What you will do:
Reproduce, word for word, the full passage about the designer Lee Alexander McQueen.

Extracted text:
------------

He flew — too high.
“It’s a new era in fashion — there are no rules,” he stated as if everyone should obviously know. Polar opposites drew him, as much as he drew them in his sketchbook. “God is in the details.”
The fashion industry imprisoned Lee Alexander McQueen in their treasured cocoon of exalted geniuses. Cocaine allowed him to meet frenetic deadlines. Manic depression was diagnosed. Doctors found a complex drug cocktail in his blood after his suicide was announced 11 February 2011.
His mother had died of cancer 9 days before, you see. “Look after my dogs, sorry, I love you, Lee.”
Freedom cannot exist without limitations.
McQueen’s primal belief was that the predominance of imagination could create a revolution — and he did, thrilling Paris audiences with how he cut his clothes and his fascination with polar opposites: beauty in the grotesque, life and death, lightness and darkness.
“[I try to] push the silhouette. To change the silhouette is to change the thinking of how we look. What I do is look at ancient African tribes, and the way they dress. The rituals of how they dress. . . . There’s a lot of tribalism in the collections.”
However, the philosophical foundation upon which McQueen interpreted Africa was flawed.

------------

Data section:
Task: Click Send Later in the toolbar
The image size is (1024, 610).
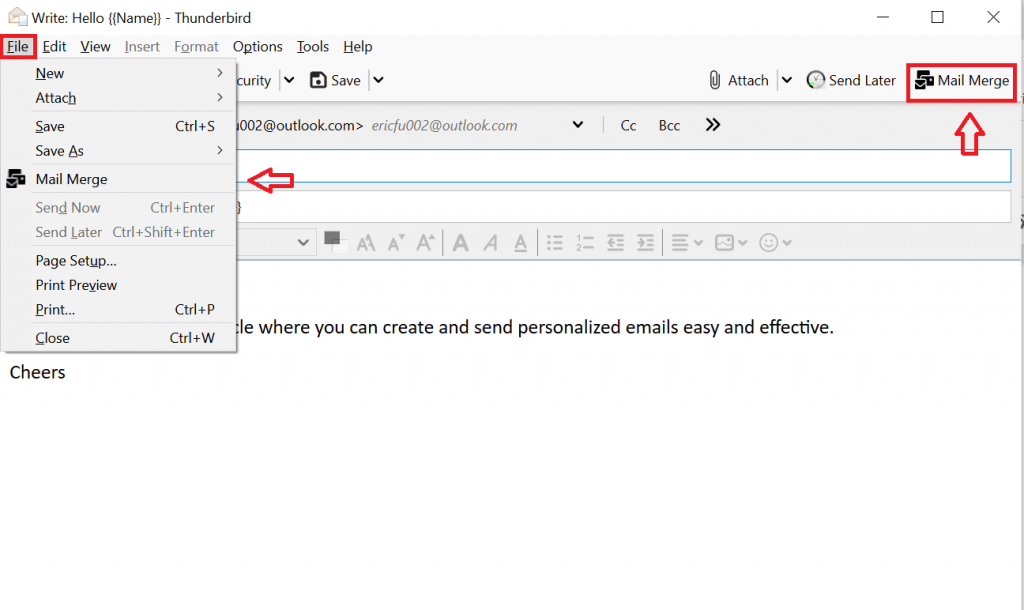Action: coord(851,80)
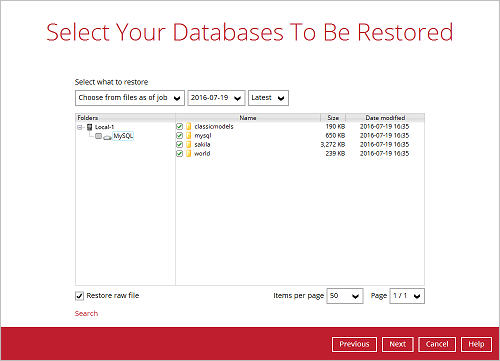Uncheck the classicmodels database checkbox
500x361 pixels.
click(x=179, y=126)
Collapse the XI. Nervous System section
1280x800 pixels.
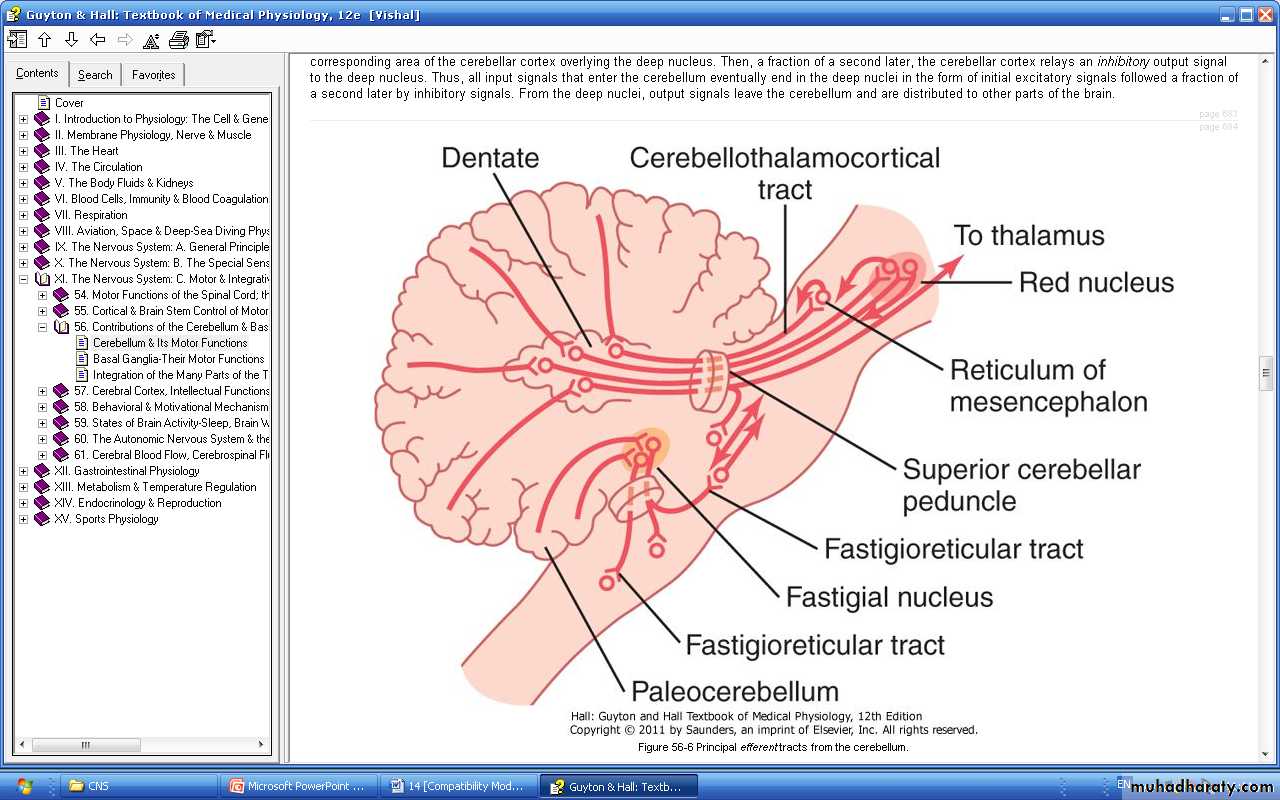(24, 279)
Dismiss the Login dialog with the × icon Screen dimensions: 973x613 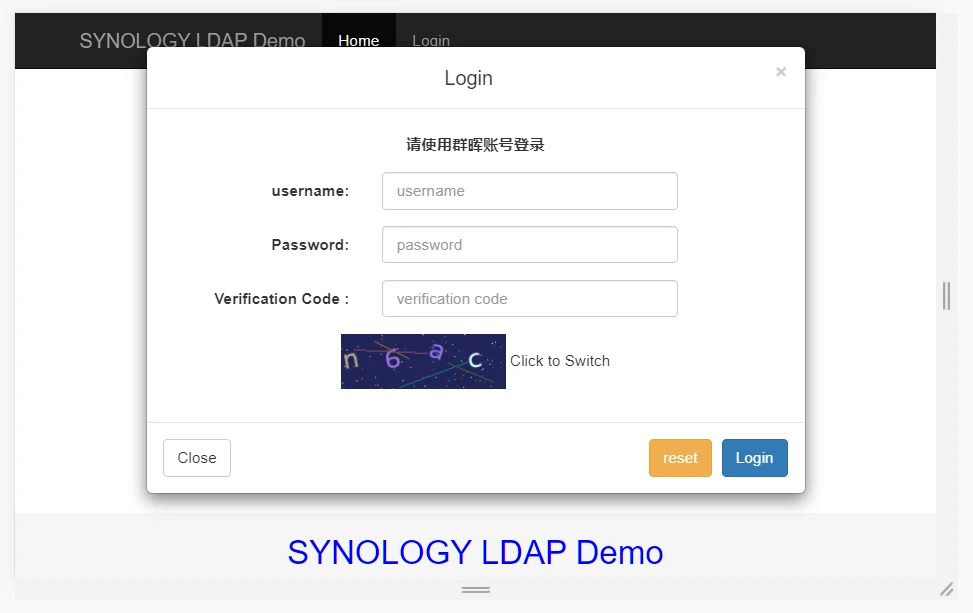pyautogui.click(x=781, y=71)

------------

Completed exercise:
He flew — too high.
“It’s a new era in fashion — there are no rules,” he stated as if everyone should obviously know. Polar opposites drew him, as much as he drew them in his sketchbook. “God is in the details.”
The fashion industry imprisoned Lee Alexander McQueen in their treasured cocoon of exalted geniuses. Cocaine allowed him to meet frenetic deadlines. Manic depression was diagnosed. Doctors found a complex drug cocktail in his blood after his suicide was announced 11 February 2011.
His mother had died of cancer 9 days before, you see. “Look after my dogs, sorry, I love you, Lee.”
Freedom cannot exist without limitations.
McQueen’s primal belief was that the predominance of imagination could create a revolution — and he did, thrilling Paris audiences with how he cut his clothes and his fascination with polar opposites: beauty in the grotesque, life and death, lightness and darkness.
“[I try to] push the silhouette. To change the silhouette is to change the thinking of how we look. What I do is look at ancient African tribes, and the way they dress. The rituals of how they dress. . . . There’s a lot of tribalism in the collections.”
However, the philosophical foundation upon which McQueen interpreted Africa was flawed.